» **Prompt**
Retype every line from the one containing "Instruction: Click the" through the last line of the records below, both included; leave out the pictures.

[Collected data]
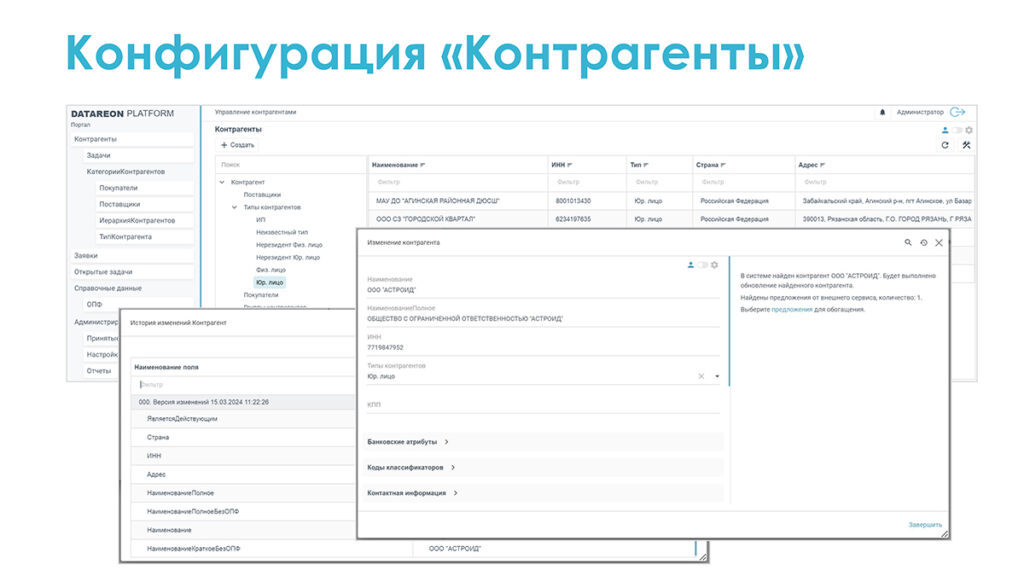Screen dimensions: 1024x576
Task: Toggle the user mode switch above the table
Action: coord(956,130)
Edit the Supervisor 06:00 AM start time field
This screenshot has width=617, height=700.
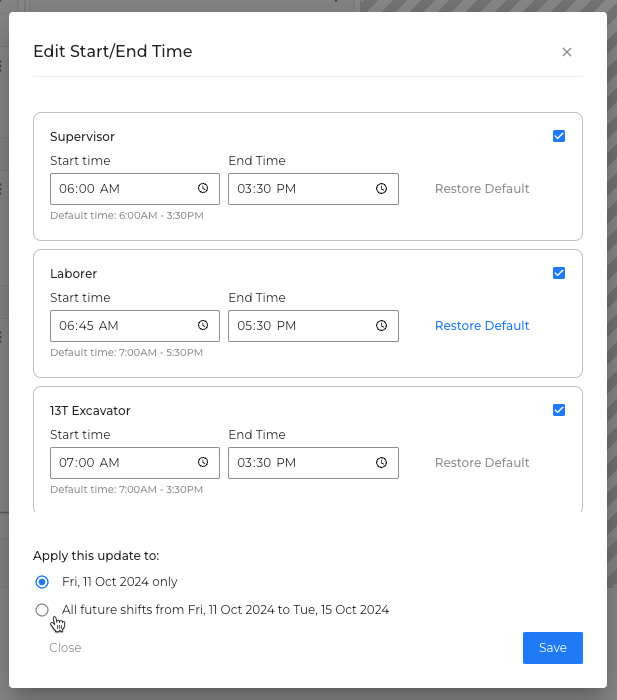point(135,189)
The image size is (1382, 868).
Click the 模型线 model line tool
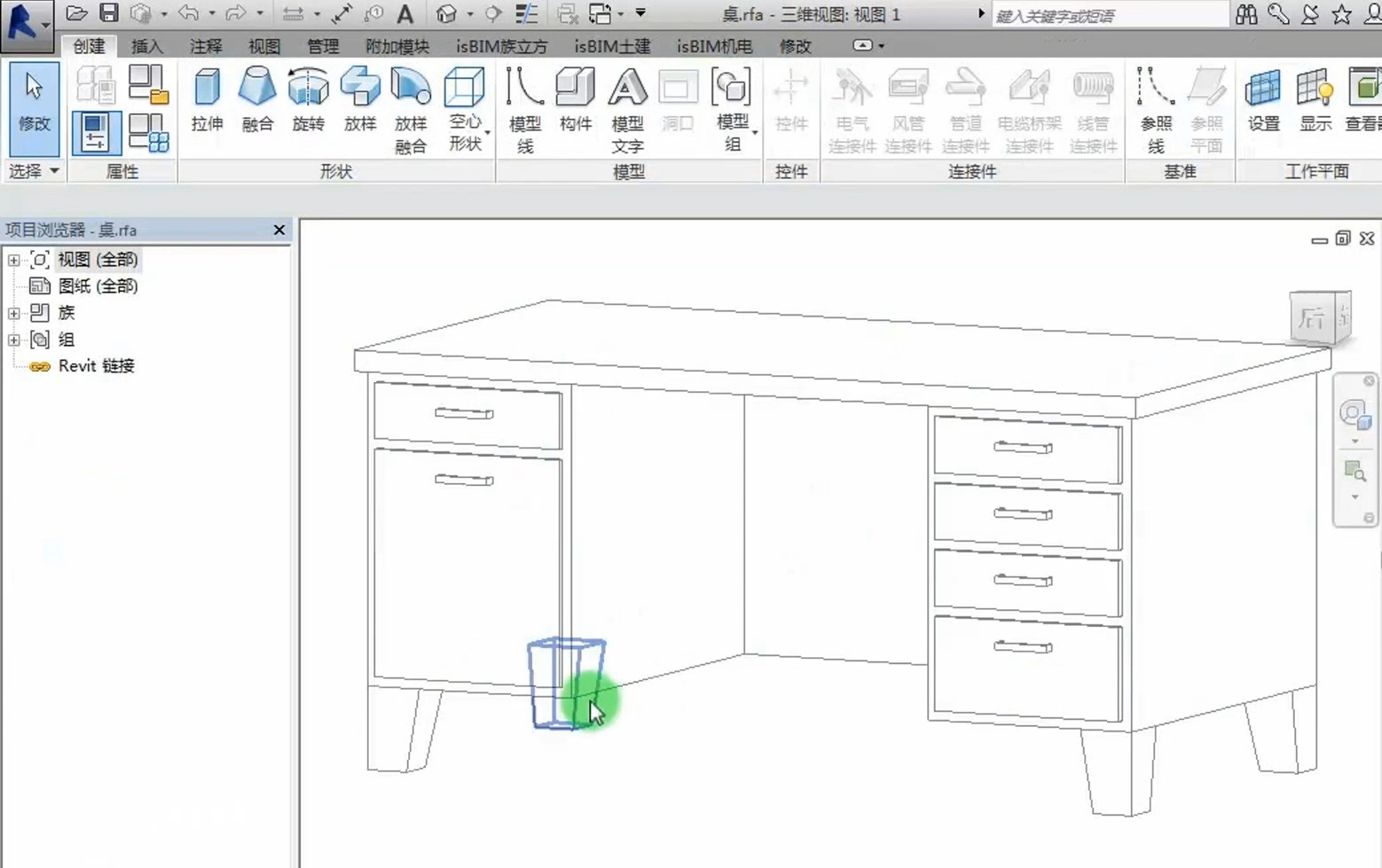pyautogui.click(x=525, y=110)
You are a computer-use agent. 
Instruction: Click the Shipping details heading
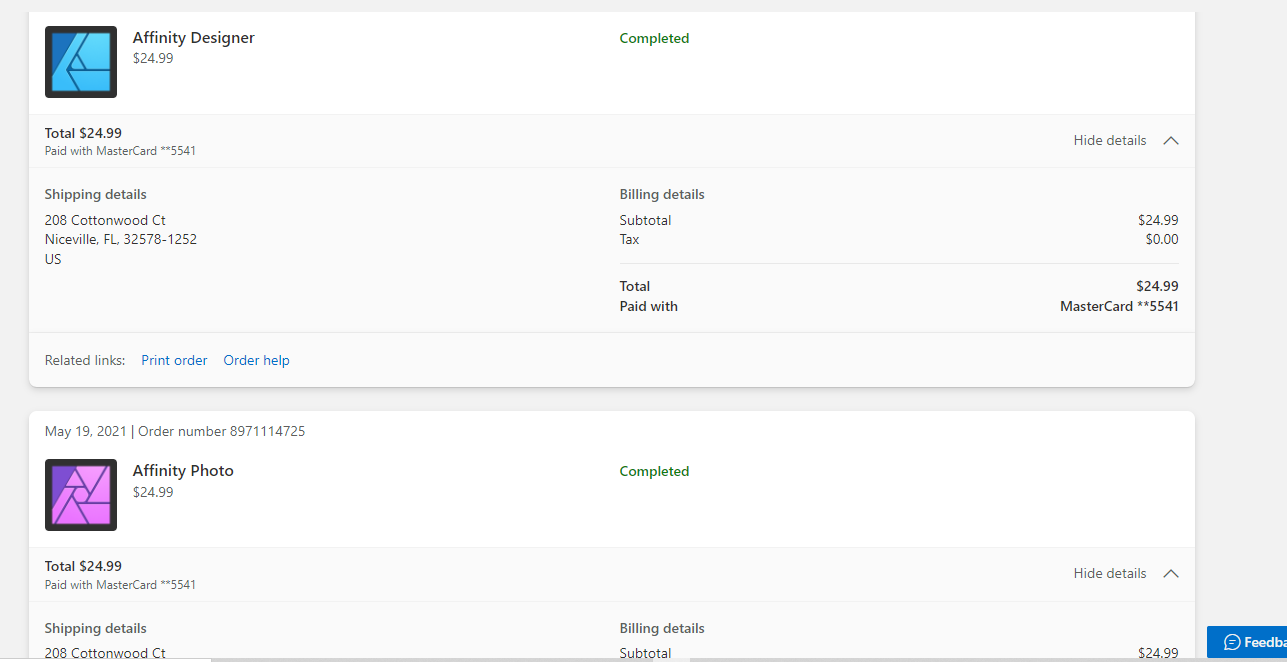pyautogui.click(x=95, y=194)
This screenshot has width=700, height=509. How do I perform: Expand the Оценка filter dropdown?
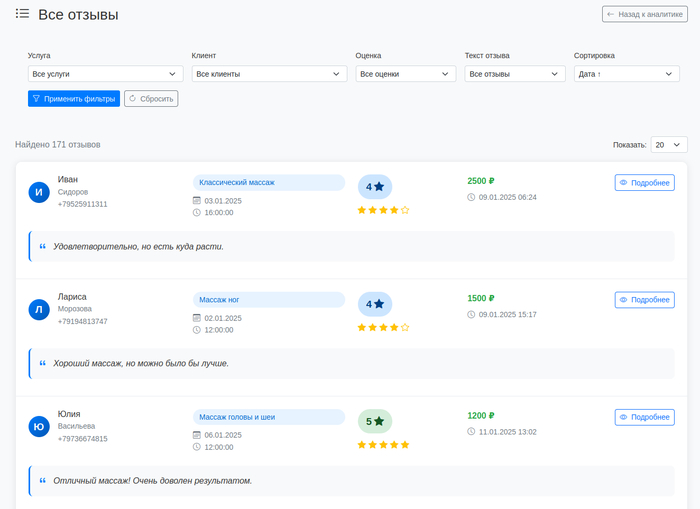(405, 74)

» **Task solution**
Instruction: Click the Shipping details heading
pyautogui.click(x=95, y=194)
This screenshot has width=700, height=509. How do I perform: Expand the Оценка filter dropdown?
(405, 74)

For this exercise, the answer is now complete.